Available data
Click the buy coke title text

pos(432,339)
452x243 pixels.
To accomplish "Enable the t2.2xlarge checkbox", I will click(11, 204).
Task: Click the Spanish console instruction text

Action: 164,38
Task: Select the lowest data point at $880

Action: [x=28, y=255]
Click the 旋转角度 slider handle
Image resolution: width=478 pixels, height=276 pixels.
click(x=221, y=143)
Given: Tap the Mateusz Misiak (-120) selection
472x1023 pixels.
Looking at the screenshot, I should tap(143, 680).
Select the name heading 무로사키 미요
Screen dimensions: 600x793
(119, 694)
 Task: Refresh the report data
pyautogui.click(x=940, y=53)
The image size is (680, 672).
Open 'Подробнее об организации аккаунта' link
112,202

Exercise
Word for word, restate the line that contains "472x1023 pixels." and each line after it, up to and including the last line of the listing; include nothing else.

Task answer
472x1023 pixels.
Looking at the screenshot, I should tap(143, 680).
Select the name heading 무로사키 미요
Screen dimensions: 600x793
(119, 694)
 Task: Refresh the report data
pyautogui.click(x=940, y=53)
The image size is (680, 672).
Open 'Подробнее об организации аккаунта' link
112,202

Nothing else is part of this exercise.